## AIM
Switch "shoo-in" to "near-certain winner" and write out the passage of the article on Putin's election prospects starting at "Although acting president" and ending at "a stagnant economy.".

## TEXT SECTION
>>>>>

Although acting president Vladimir Putin seems a shoo-in to win the Mar. 26 presidential election, some commentators cautioned that much could happen before the voting. Winning the election is a minor task, they add, compared with the enormous challenges he will face as president: ending the Chechen war, combating the crime and corruption that dominate Russia, and dealing with a stagnant economy.

Mikhail Shchipanov sums up Putin’s overnight success in the official government daily Rossiskaya Gazeta (Jan. 11): “The secret of Putin’s popularity is mostly that his thoughts are concordant with what Russians say in their kitchens as they watch TV news programs.”

But there was also pointed ideological criticism and suspicion. “History shows that when class antagonisms flare up, the upper bourgeoisie tramples on the norms of democracy to establish dictatorship,” writes Vasily Safronchuk in Moscow’s procommunist Sovetskaya Rossiya (Jan. 5). “This is what the Russian criminal bourgeoisie did by using Yeltsin to install Putin as head of state.”

While Putin’s high popularity ratings suggest he is a cinch to win the presidency, Tatyana Netreba and Vitaly Tseplyayev of the liberal Moscow weekly Argumenty i Fakty cite six factors that could possibly wreck that scenario (Jan. 14): the danger of assassination; disastrous developments in Chechnya; the potential use of kompromat —“compromising material”—by Putin’s enemies to embarrass him; possible intrigues by Russia’s powerful oligarchs, led by Boris Berezovsky; the sudden emergence of a strong political rival, such as Moscow mayor Yuri Luzhkov, and the ever-present risk of another economic collapse. Having listed these points, Netreba and Tseplyayev conclude, “Argumenty i Fakty experts say that Putin will be able to cope with all these dangers.”

The liberal weekly Obshchaya Gazeta (Jan. 13) surveyed some of Russia’s most respected scholars about the upcoming election, and they offered a variety of perspectives. Political scientist Liliya Shevtsova laments that “the price demanded for getting rid of Yeltsin is to give up the most important principle of democracy: honest and equal elections, i.e., to consent, in effect, to the formation of a monarchical regime under a mysterious stranger.” But she warns that Putin’s current source of popularity, the war in Chechnya, could become his undoing. “Putin needs to think about how to distance himself from Chechnya, because it is impossible to win this war.”

Sociologist Igor Klyamkin told Obshchaya Gazeta that he expected the election campaign to be a platform for pluralism. “I would not say this election lacks an alternative, because on many major issues we do not have a national consensus,” he says. “Whoever opposes Putin as an alternative will express the will of a substantial minority on many major issues, and the president will have to take those views into account.”

<<<<<

## Rows showing where targets appear
>>>>>

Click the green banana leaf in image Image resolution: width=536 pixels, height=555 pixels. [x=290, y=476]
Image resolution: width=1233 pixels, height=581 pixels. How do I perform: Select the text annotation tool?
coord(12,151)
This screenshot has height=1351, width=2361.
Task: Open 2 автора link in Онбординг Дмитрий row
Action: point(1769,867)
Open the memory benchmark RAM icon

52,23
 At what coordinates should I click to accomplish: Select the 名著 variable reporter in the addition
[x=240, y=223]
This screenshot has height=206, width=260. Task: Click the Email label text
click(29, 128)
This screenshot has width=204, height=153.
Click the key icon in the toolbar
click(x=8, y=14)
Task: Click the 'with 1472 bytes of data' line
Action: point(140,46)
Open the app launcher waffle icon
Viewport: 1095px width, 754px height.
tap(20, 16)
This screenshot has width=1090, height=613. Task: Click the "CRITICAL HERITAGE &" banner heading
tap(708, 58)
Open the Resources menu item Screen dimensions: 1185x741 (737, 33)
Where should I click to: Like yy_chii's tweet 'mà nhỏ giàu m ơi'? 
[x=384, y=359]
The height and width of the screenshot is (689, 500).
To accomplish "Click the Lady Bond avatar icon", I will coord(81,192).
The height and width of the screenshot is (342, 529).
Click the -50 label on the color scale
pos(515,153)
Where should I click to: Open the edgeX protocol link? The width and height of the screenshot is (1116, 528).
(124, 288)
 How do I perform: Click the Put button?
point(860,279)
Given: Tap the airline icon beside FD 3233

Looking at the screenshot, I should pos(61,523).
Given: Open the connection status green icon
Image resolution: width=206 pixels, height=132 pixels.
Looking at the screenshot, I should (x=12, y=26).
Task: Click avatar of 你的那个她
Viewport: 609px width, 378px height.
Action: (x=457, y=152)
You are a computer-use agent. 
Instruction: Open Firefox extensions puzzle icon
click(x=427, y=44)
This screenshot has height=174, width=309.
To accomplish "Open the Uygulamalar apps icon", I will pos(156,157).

<<<<<

## SOLVED PROBLEM
Although acting president Vladimir Putin seems a near-certain winner to win the Mar. 26 presidential election, some commentators cautioned that much could happen before the voting. Winning the election is a minor task, they add, compared with the enormous challenges he will face as president: ending the Chechen war, combating the crime and corruption that dominate Russia, and dealing with a stagnant economy.